Aber dieser Einsatz bring mir nicht viel weil am Anfang der Arbeit muß ich doch wissen wie lange dauert es bis eine Arbeit erledigt wird.

weitere Tipps?
thx
stban


----------



## Gast (10. Jan 2007)

denke das am anfang schon zu wissen wird schwer

schätzen?

task tot = 100;

taksProSek = momentan2

es dauert tot ca = tot / taksProSek ;

und dann weiter:

gemachte tasks = 20;
es dauert noch ca = (tot - gemacht) / taskproSek

vielleicht so?


----------



## Gast (10. Jan 2007)

wird halt bei verschiedenen Task sehr ungenau.
dh. wenn task 1-50 ca 1sek brauchen
und task 50-100 ca 10 sek....

aber grundsätzlich wird so ca funzen


----------



## stban (10. Jan 2007)

Hallo Gast,

genau das ist doch wo ich Problemen habe.
Aber wie machen es bei Firefox oder bei Windows, die zeigen doch solche Sachen die ich in meiner Aplikation einfügen möchte.

Kann ich vielleicht den Board wechseln mit gleichen Thread?
vielleicht bei SWT 

thx
stban


----------



## Der Müde Joe (10. Jan 2007)

Sowohl Firefox als auch Windows sind keine Hellseher

Es ist dir sicher schon aufgefallen, dass die ProgressBAr
ab und zu stehen bleibt und mal schneller und mal langsamer
geht.
Auch bei div DL Programmen ist das so.
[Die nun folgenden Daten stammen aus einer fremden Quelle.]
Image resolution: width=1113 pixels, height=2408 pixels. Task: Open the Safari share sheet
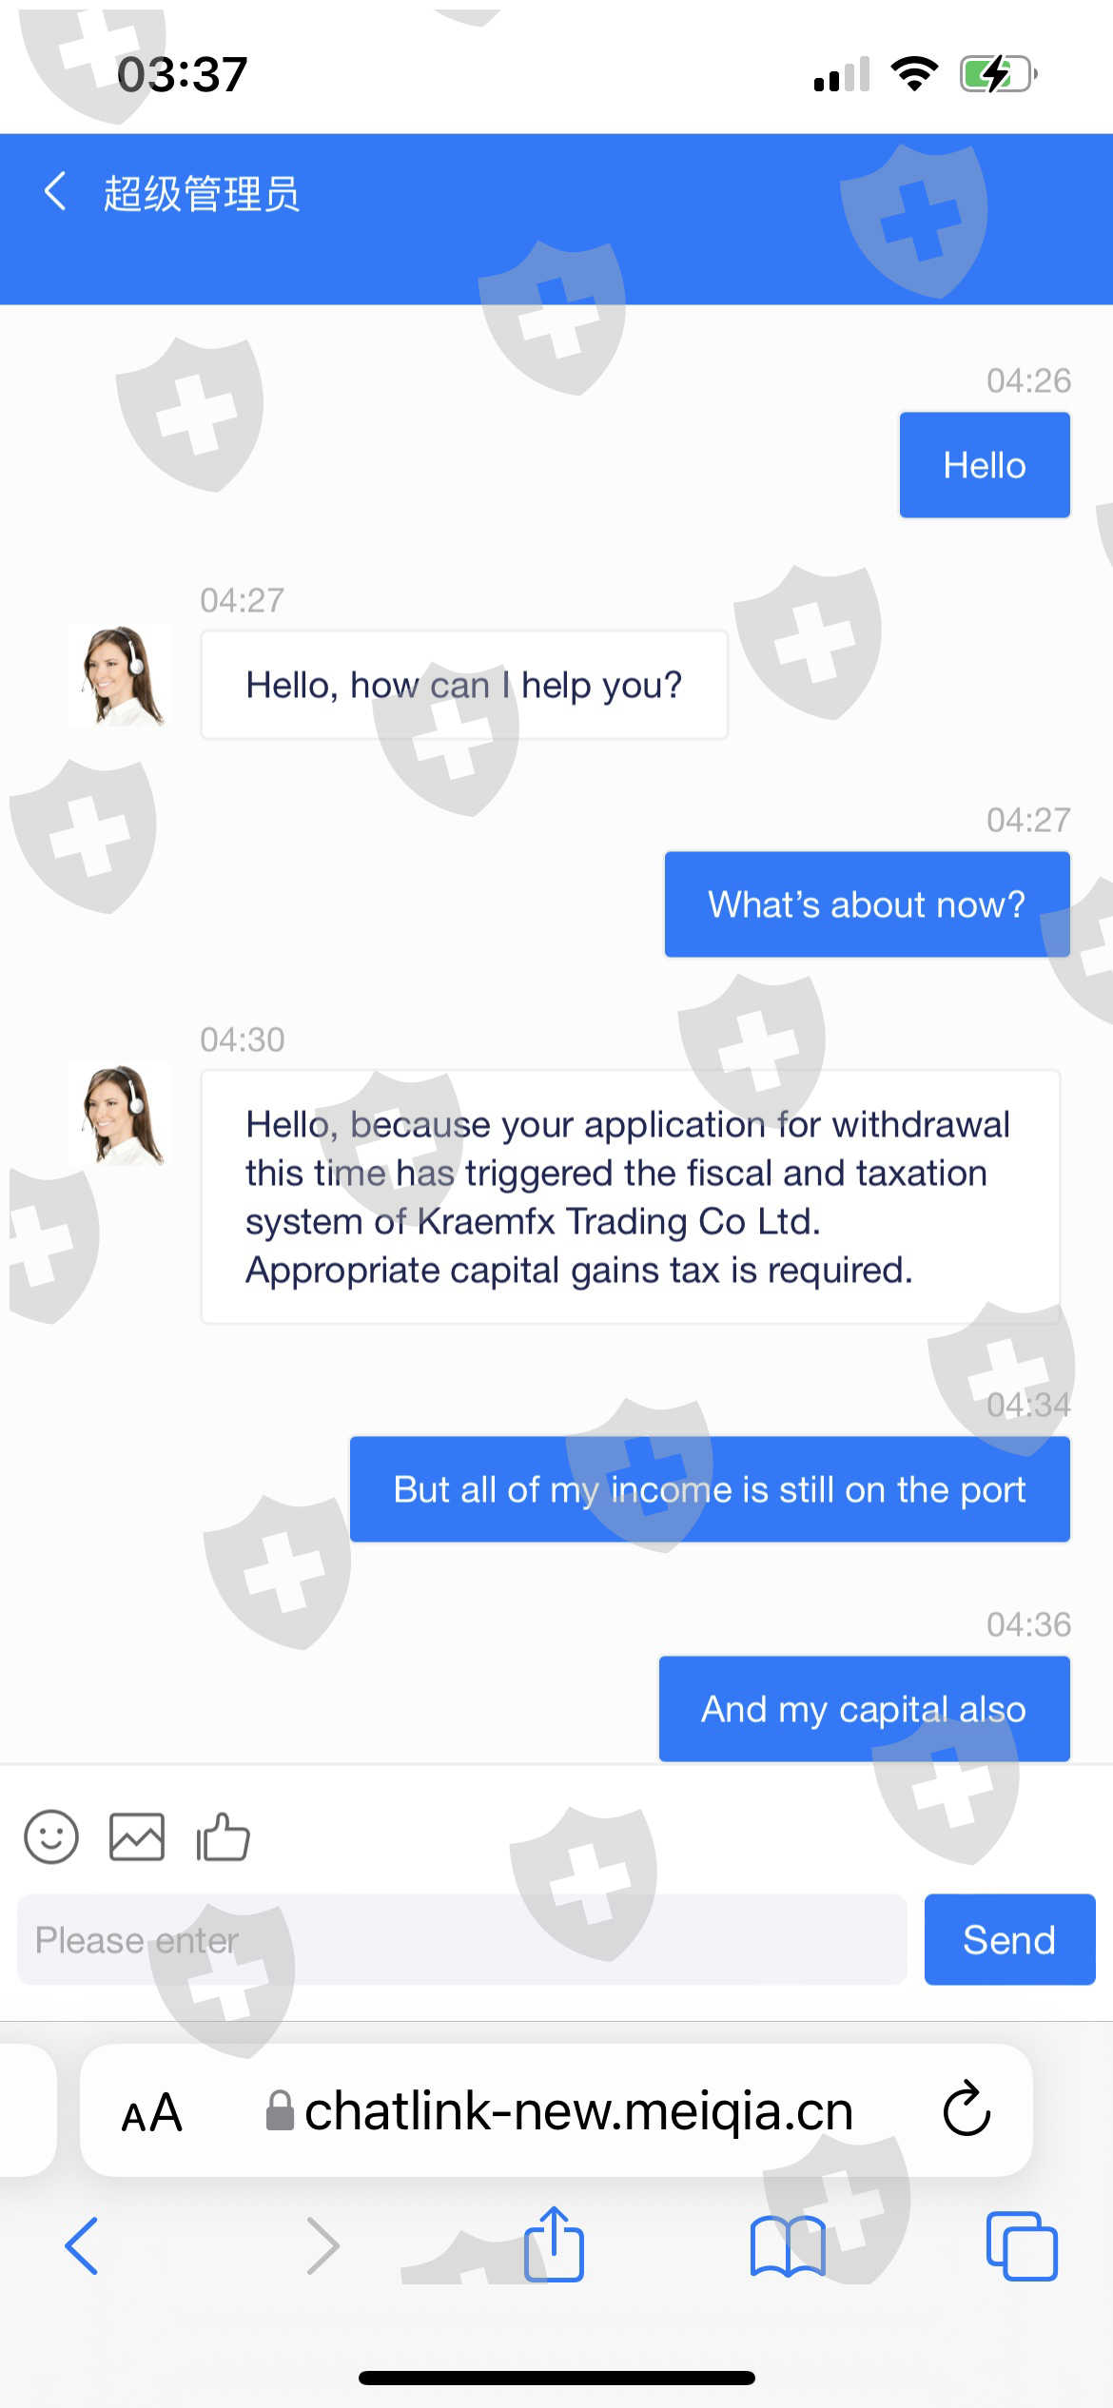click(x=554, y=2244)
Die Geschätze DL Zeit ist an den aktuellen DL gekoppelt. Man kann vorher nicht sagen wie lange es dauern wird. 
Da vom 2. Prozess bis zum GAU alles passiern kann 

falls dein Problem mehr anzeigiger Natur ist schau mal unter
http://java.sun.com/docs/books/tutorial/uiswing/components/components.html


----------